Cota nas universidades: Inclusão ou retrocesso?

Enviada em 19/11/2020

O homem é essencialmente cultural. Tudo o que produz é transmitido às novas gerações, seja documental ou oralmente. Na contemporaneidade, a inclusão de cotistas, para um ensino equitativo, torna-se custoso por ter como entraves a falta de vagas e o preconceito, a trazer desarmonia cidadã.

Primeiramente, deve-se ressaltar a ineficiência de oportunidades. Embora a igualdade seja direito previsto na Constituição  Brasileira de 1988, ela é meramente empregada. Desse modo, universidades, como Unicamp, destinam escassa porcentagem para negros, pardos e baixa renda; haja vista o vestibular de medicina de 2021, o qual oferta 88 vagas de ampla concorrência e apenas 17 para esse público.. Isso faz com que se sintam à margem social e sigam caminhos, como o do crime e tráfico, por não terem chances de se profissionalizar.

Outrossim, há o conceito prévio. Mesmo que a mídia e escolas fomentem o respeito às diversidades e a importância de incluir a todos, sobretudo em universidades e mercado de trabalho, muitos não o fazem. Dessa maneira, a globalização das perversidades, assim intitulada pelo geógrafo Milton Santos, ao mesmo tempo em que traz benesses, exclui minorias. Assim, ao serem discriminados, estão sujeitos a transtornos neurológicos, como depressão; bem como suscetíveis a viver em condições precárias por falta de renda, decorrente da formação deficiente.
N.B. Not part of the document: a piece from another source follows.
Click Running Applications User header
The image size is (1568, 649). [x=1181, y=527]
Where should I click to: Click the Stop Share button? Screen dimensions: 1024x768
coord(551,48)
Então, para minimizar os efeitos da ineficiência de matrículas e da diferenciação, são necessárias, portanto, ações do Ministério Público e da Educação, , a regredir, gradualmente, o quaro. Deve haver aumento  de cotistas beneficiados, por meio de estratégias que visem maior número de vagas, a fim de proporcionar maior igualdade e equidade, a manter a coesão e garantir o direito às oportunidades. Por fim, fazer campanhas de conscientização, por intermédio de oficinas e gincanas, com o objetivo de desenvolver o respeito independente de raça e/ou cor e, assim, promover o exercício cidadão legítimo e pleno.